## Begin Dataset excerpts

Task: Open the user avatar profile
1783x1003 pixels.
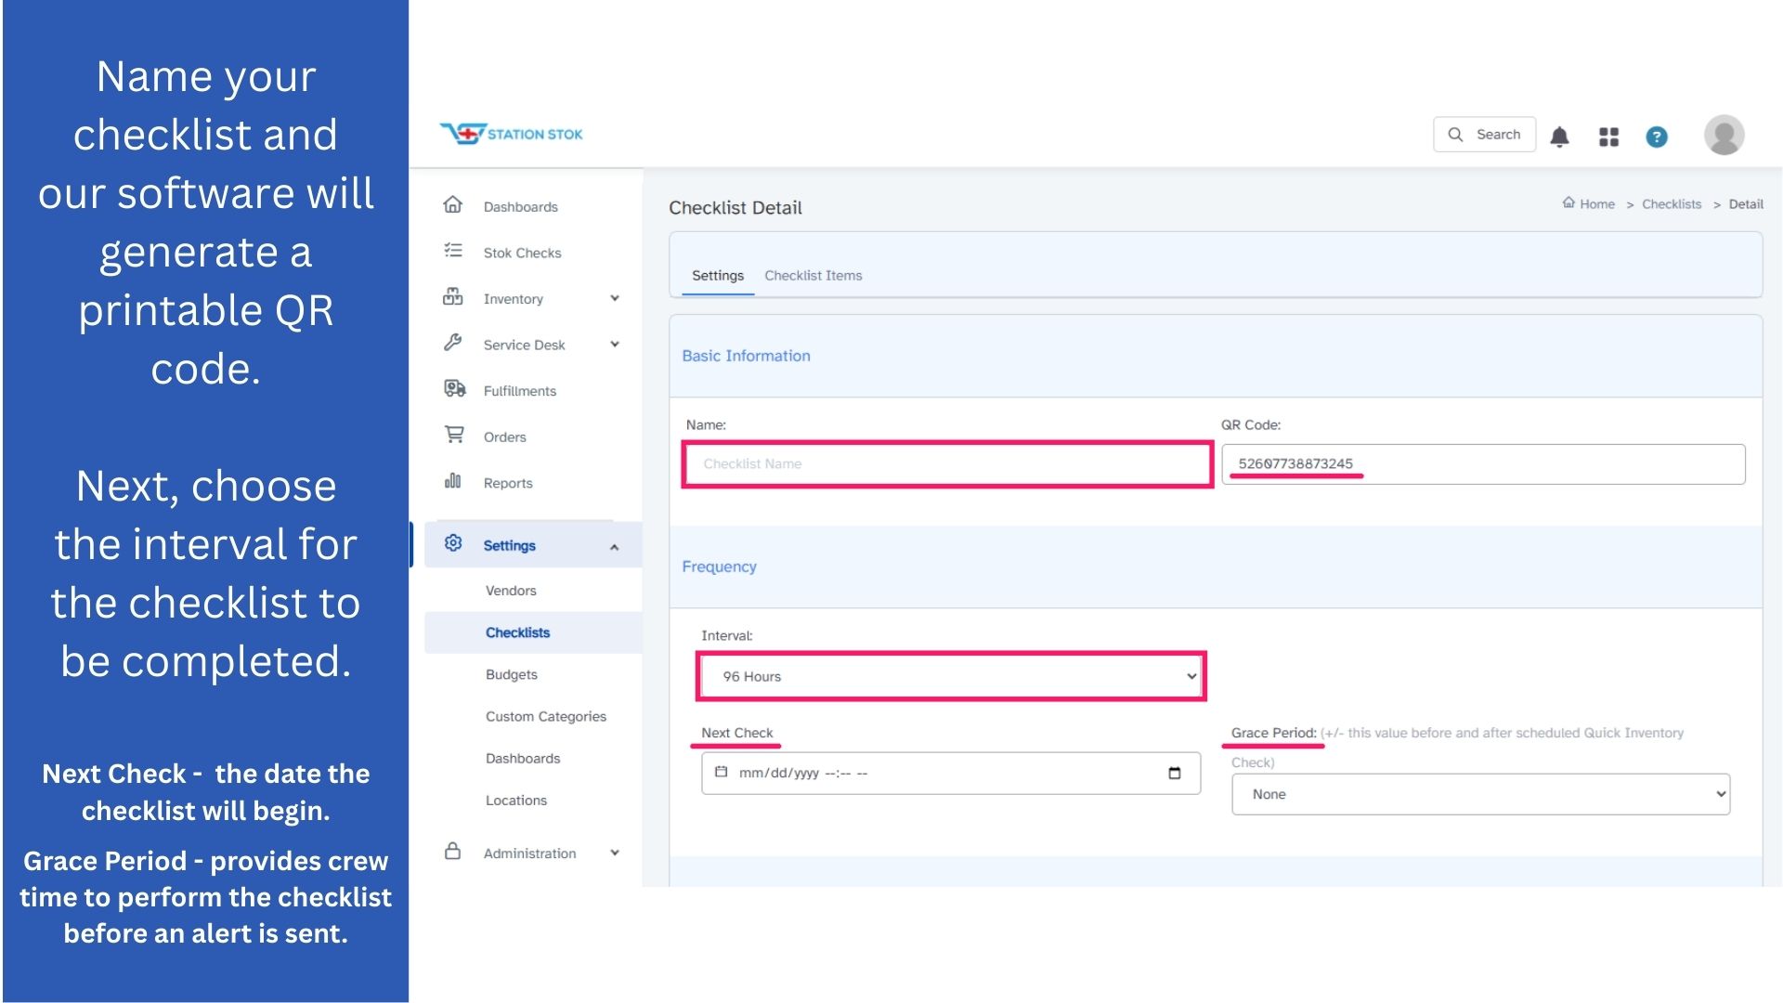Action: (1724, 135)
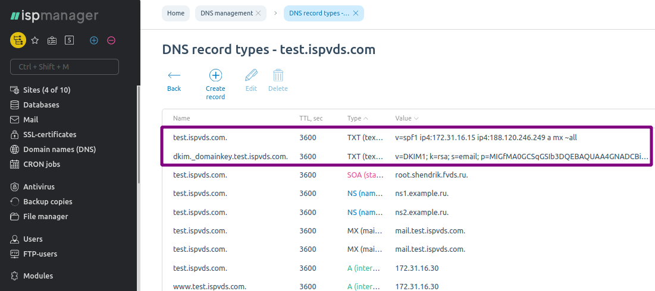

## End Dataset excerpts
## Begin Dataset excerpts

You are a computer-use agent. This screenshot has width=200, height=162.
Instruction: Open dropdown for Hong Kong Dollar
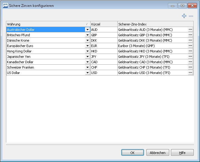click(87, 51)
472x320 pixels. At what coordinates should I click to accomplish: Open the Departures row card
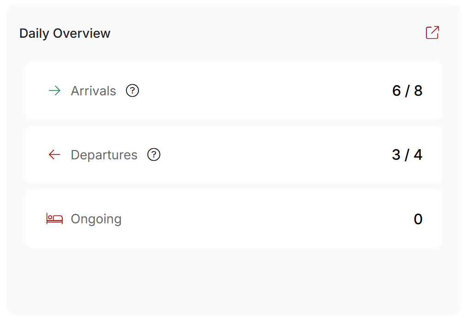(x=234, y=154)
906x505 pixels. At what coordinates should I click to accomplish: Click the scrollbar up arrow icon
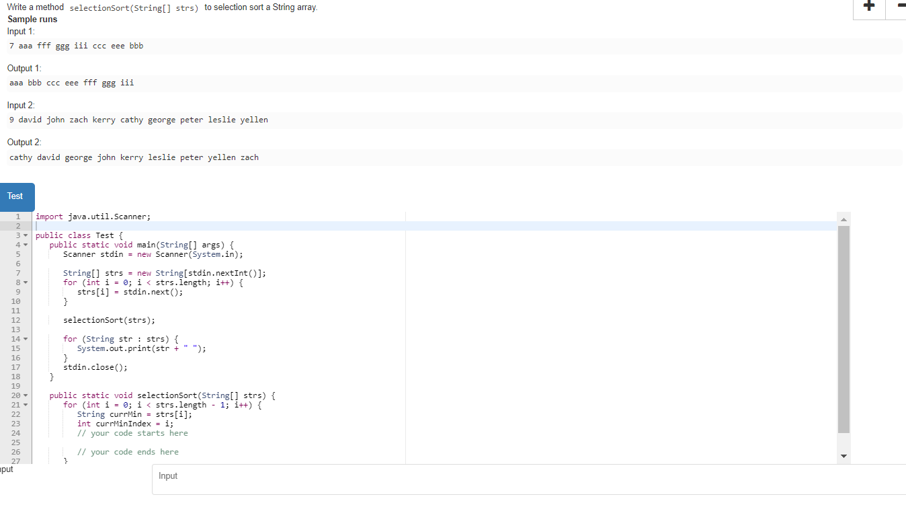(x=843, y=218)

## End Dataset excerpts
## Begin Dataset excerpts

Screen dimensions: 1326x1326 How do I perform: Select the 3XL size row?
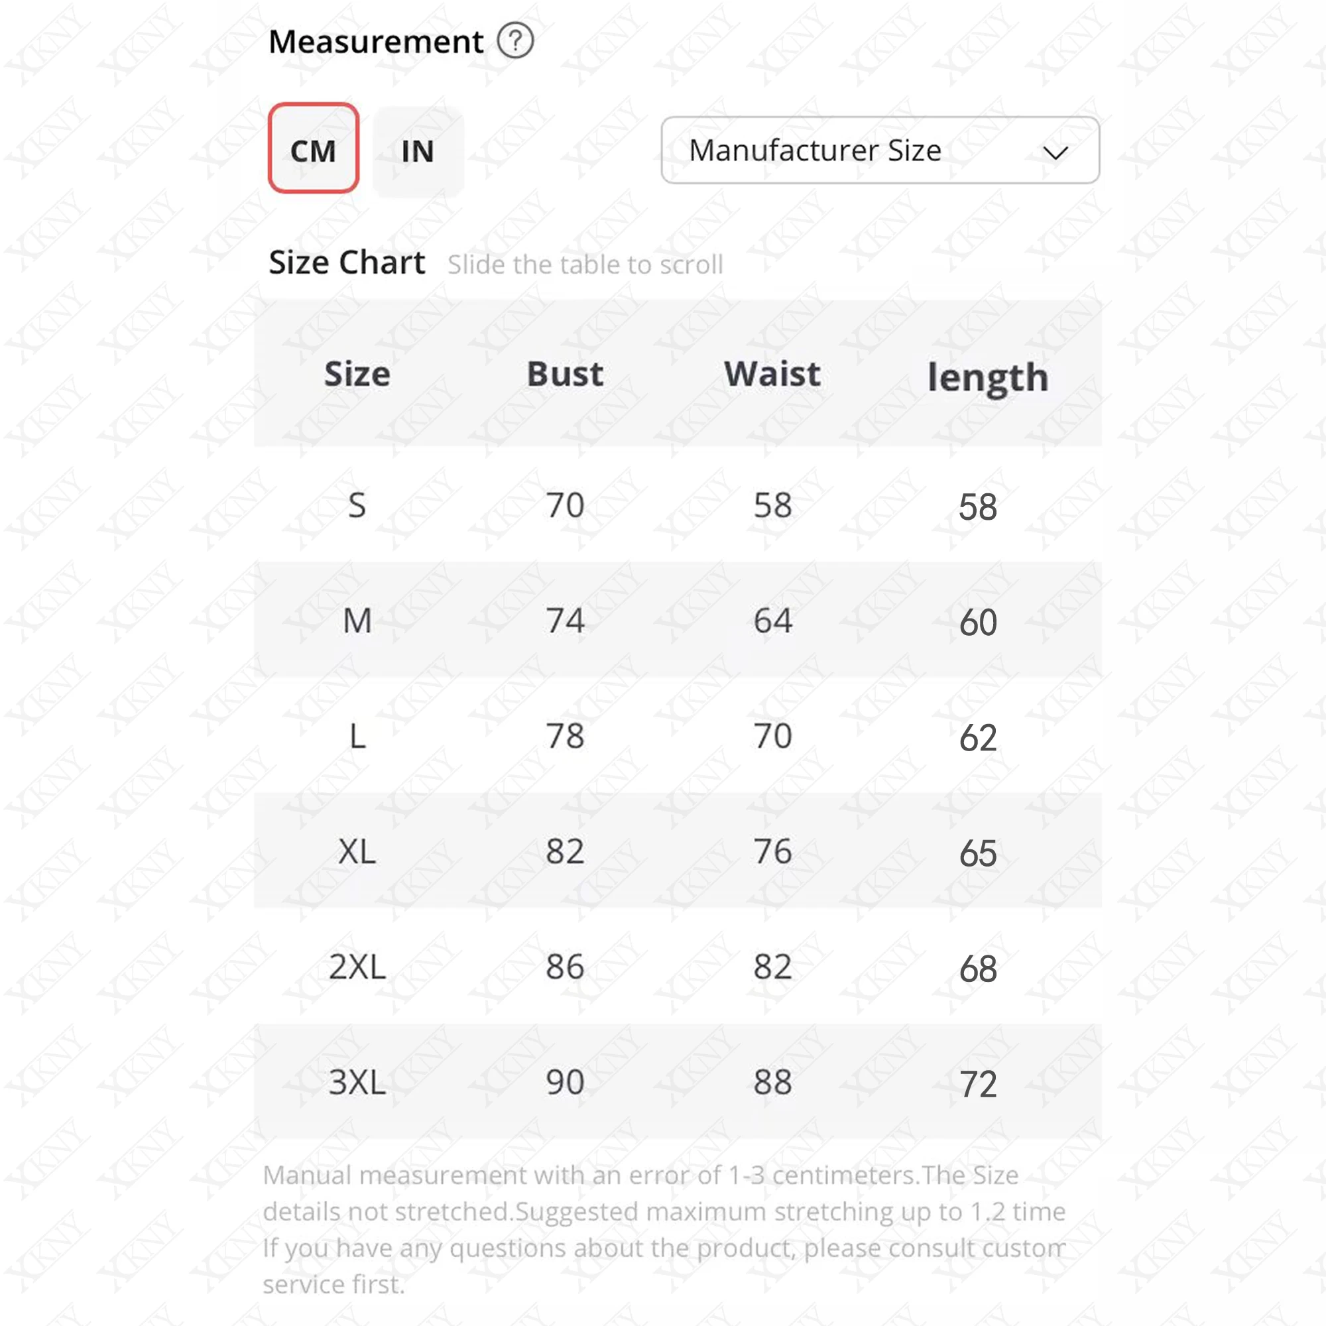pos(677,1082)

## End Dataset excerpts

▸ **Description of the task**
Can you give the stretch from the line containing "Screen dimensions: 1326x1326" through the line containing "pos(677,1082)" again, requests included, but with every coordinate in the answers multiplied by 1.45 and rounded to whole numbers, halves up? Reproduce only those lines, and leave out the pictures.

▸ **Reply**
Screen dimensions: 1326x1326 How do I perform: Select the 3XL size row?
pos(982,1569)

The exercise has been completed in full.